**TASK DESCRIPTION**: All lines from the one containing "Click the breadcrumb" through the last line of the listing should be given again exactly, with no pictures.

**MATERIAL FOR THIS EXERCISE**:
--------------------
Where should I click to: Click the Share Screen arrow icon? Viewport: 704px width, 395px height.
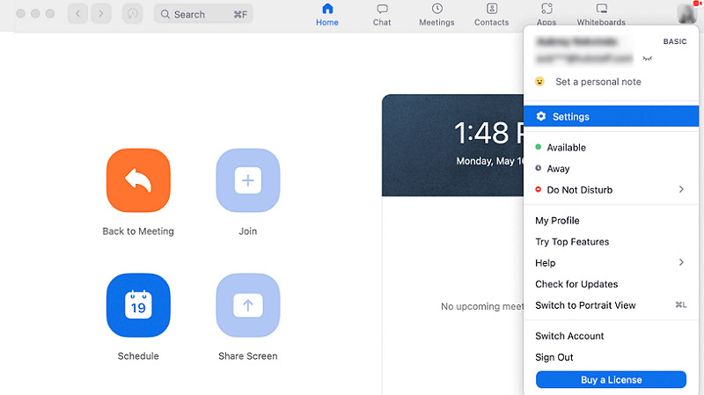(247, 305)
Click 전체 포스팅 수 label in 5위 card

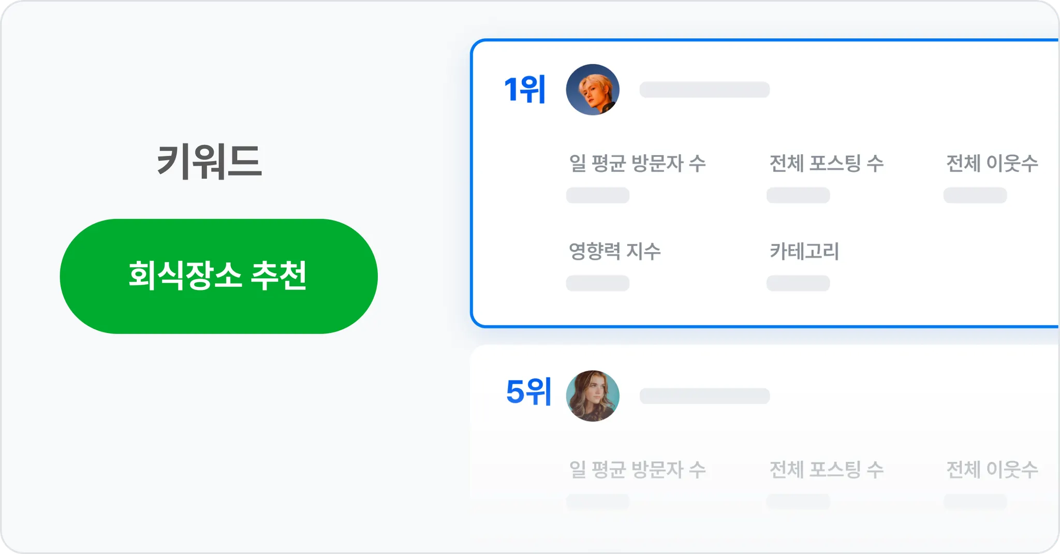[826, 470]
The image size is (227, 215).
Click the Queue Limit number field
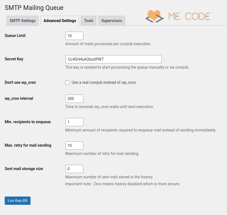click(x=74, y=36)

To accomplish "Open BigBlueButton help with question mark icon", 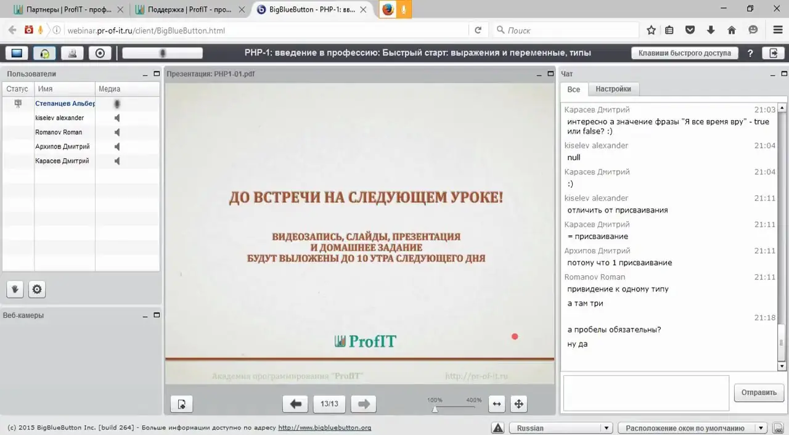I will click(750, 53).
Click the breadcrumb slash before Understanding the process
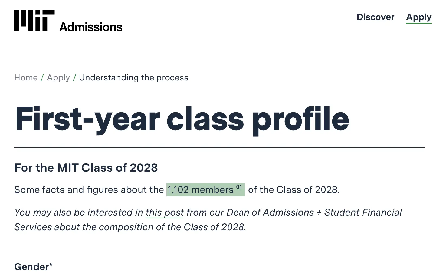The image size is (433, 279). point(74,78)
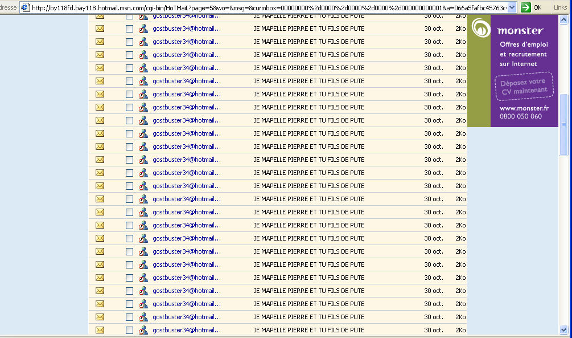Open 'JE MAPELLE PIERRE' subject in bottom-most row
Viewport: 572px width, 338px height.
pos(308,330)
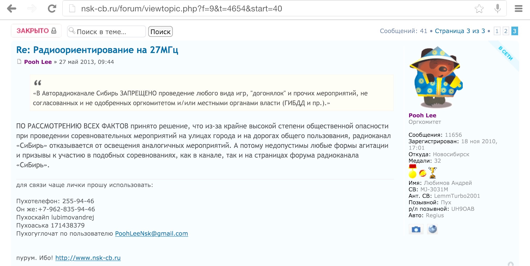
--------------------
**RESPONSE TO THE EXERCISE**:
Click the breadcrumb slash before Understanding the process
The image size is (433, 279). point(74,78)
Open 'JE MAPELLE PIERRE' subject in bottom-most row
Viewport: 572px width, 338px height.
pos(308,330)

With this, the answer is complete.